Material shown
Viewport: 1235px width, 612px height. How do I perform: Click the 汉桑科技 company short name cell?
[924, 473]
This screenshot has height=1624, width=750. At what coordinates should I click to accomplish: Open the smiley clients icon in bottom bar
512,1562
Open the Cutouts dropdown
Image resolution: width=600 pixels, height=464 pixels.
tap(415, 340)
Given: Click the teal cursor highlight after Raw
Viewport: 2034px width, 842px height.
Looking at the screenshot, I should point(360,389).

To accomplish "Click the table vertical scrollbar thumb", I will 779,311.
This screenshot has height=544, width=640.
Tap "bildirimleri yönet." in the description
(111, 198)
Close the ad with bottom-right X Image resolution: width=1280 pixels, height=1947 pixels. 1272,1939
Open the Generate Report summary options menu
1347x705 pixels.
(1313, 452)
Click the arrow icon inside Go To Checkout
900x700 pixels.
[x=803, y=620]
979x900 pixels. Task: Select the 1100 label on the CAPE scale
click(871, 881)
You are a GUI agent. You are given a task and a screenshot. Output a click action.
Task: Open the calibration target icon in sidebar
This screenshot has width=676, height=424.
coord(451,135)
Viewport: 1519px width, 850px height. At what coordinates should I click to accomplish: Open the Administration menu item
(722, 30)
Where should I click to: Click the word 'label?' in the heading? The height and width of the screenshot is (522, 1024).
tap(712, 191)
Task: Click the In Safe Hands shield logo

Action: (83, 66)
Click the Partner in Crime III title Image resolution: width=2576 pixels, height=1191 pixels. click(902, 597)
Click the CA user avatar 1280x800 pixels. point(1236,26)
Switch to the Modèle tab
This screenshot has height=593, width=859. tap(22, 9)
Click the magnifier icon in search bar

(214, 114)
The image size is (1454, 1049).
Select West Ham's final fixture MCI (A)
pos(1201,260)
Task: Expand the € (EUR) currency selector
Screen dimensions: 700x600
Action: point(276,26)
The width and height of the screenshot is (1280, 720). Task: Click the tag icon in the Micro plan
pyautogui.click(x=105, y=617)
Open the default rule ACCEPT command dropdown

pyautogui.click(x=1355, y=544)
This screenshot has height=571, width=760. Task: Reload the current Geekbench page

Requirement
Repeat the whole listing exactly, keeping every line intact.

Response box
Viewport: 1235px width, 612px height. How do I perform: Click the 汉桑科技 company short name cell?
[924, 473]
This screenshot has height=1624, width=750. At what coordinates should I click to accomplish: Open the smiley clients icon in bottom bar
512,1562
Open the Cutouts dropdown
Image resolution: width=600 pixels, height=464 pixels.
tap(415, 340)
Given: Click the teal cursor highlight after Raw
Viewport: 2034px width, 842px height.
Looking at the screenshot, I should point(360,389).

To accomplish "Click the table vertical scrollbar thumb", I will 779,311.
This screenshot has height=544, width=640.
Tap "bildirimleri yönet." in the description
(111, 198)
Close the ad with bottom-right X Image resolution: width=1280 pixels, height=1947 pixels. 1272,1939
Open the Generate Report summary options menu
1347x705 pixels.
(1313, 452)
Click the arrow icon inside Go To Checkout
900x700 pixels.
[x=803, y=620]
979x900 pixels. Task: Select the 1100 label on the CAPE scale
click(871, 881)
You are a GUI agent. You are given a task and a screenshot. Output a click action.
Task: Open the calibration target icon in sidebar
This screenshot has width=676, height=424.
coord(451,135)
Viewport: 1519px width, 850px height. At what coordinates should I click to accomplish: Open the Administration menu item
(722, 30)
Where should I click to: Click the word 'label?' in the heading? The height and width of the screenshot is (522, 1024).
tap(712, 191)
Task: Click the In Safe Hands shield logo

Action: (83, 66)
Click the Partner in Crime III title Image resolution: width=2576 pixels, height=1191 pixels. click(902, 597)
Click the CA user avatar 1280x800 pixels. point(1236,26)
Switch to the Modèle tab
This screenshot has height=593, width=859. tap(22, 9)
Click the magnifier icon in search bar

(214, 114)
The image size is (1454, 1049).
Select West Ham's final fixture MCI (A)
pos(1201,260)
Task: Expand the € (EUR) currency selector
Screen dimensions: 700x600
Action: point(276,26)
The width and height of the screenshot is (1280, 720). Task: Click the tag icon in the Micro plan
pyautogui.click(x=105, y=617)
Open the default rule ACCEPT command dropdown

pyautogui.click(x=1355, y=544)
This screenshot has height=571, width=760. Task: Reload the current Geekbench page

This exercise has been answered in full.